Work required
Reproduce, word for word, the section of the literacy text starting at "While the issue" and ending at "so important, really?".

Exercise text
━━━
Literacy is a skill we often take for granted. Reading and writing are some of the first things we’re taught in pre-school, and they are essential for operating in the modern world.
But the reality is that while most adults in the world can read, half of the kids around the world don’t even have books at home and cannot understand a simple story by the end of primary school. This situation is expected to only worsen due to the COVID-19 pandemic.
While the issue is complex and multifaceted, I believe that relatively simple actions can be taken to help – by the government, businesses, and individuals. But let’s start by looking at why it’s crucial to get the reading bug in early childhood.
Why reading books since childhood is so important
Introducing kids to books at a very young age — even before they can read — is an integral part of early childhood development. When parents read to their children, they inspire a lifelong love and respect towards reading. Most likely, these children will, in turn, pass the love of books on to their own kids.
But why is reading so important, really?
Researchers found that books — even kids storybooks — teach children 50% more rare words than primetime television, thus broadening their outlook and understanding of different worldly concepts. Studies also show that frequent reading with a child during early childhood is strongly linked with language, cognitive development, and learning performance.
━━━
Data below
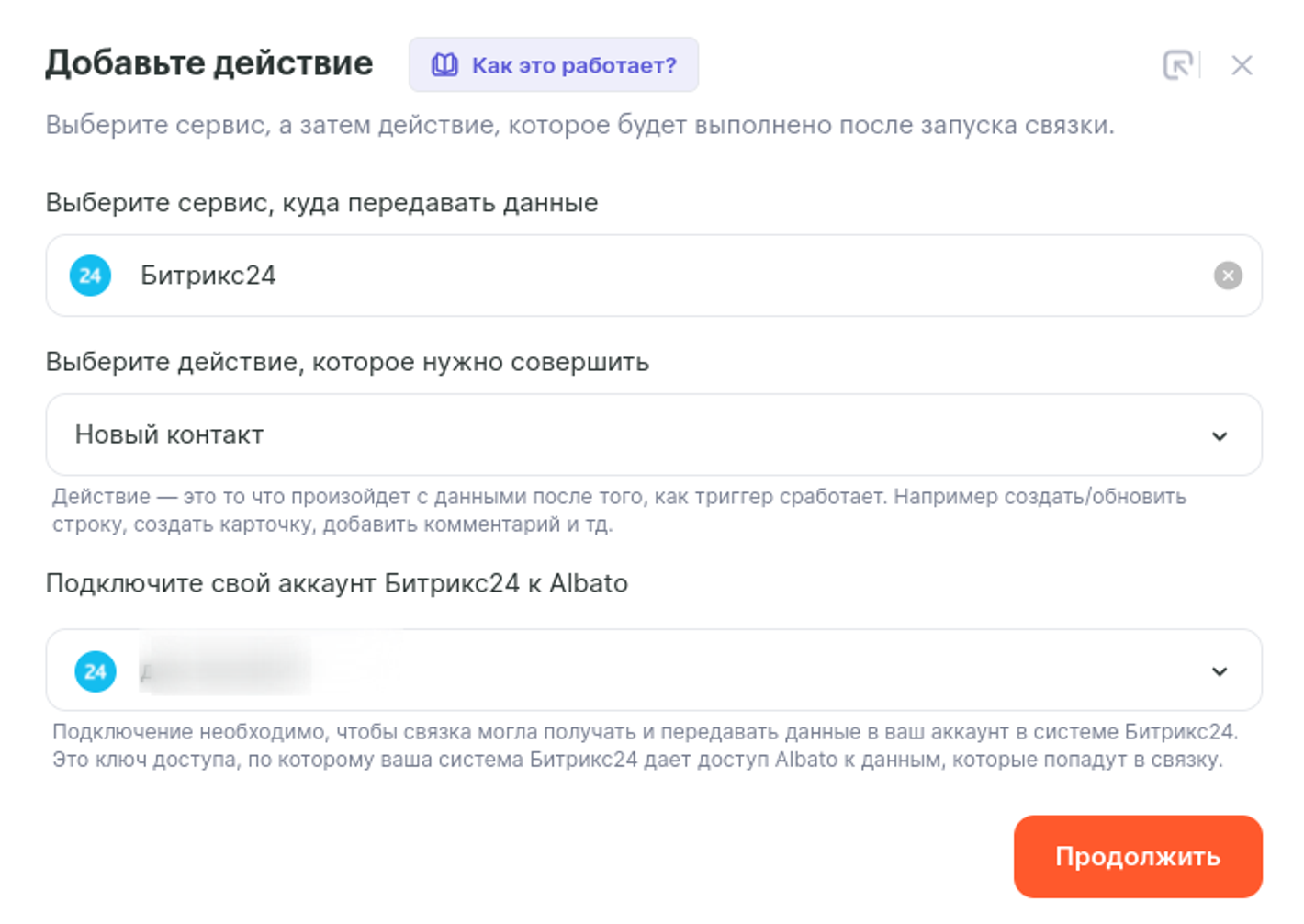Image resolution: width=1304 pixels, height=924 pixels.
Task: Open the "Новый контакт" action dropdown
Action: pos(643,435)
━━━
Completed task
While the issue is complex and multifaceted, I believe that relatively simple actions can be taken to help – by the government, businesses, and individuals. But let’s start by looking at why it’s crucial to get the reading bug in early childhood.
Why reading books since childhood is so important
Introducing kids to books at a very young age — even before they can read — is an integral part of early childhood development. When parents read to their children, they inspire a lifelong love and respect towards reading. Most likely, these children will, in turn, pass the love of books on to their own kids.
But why is reading so important, really?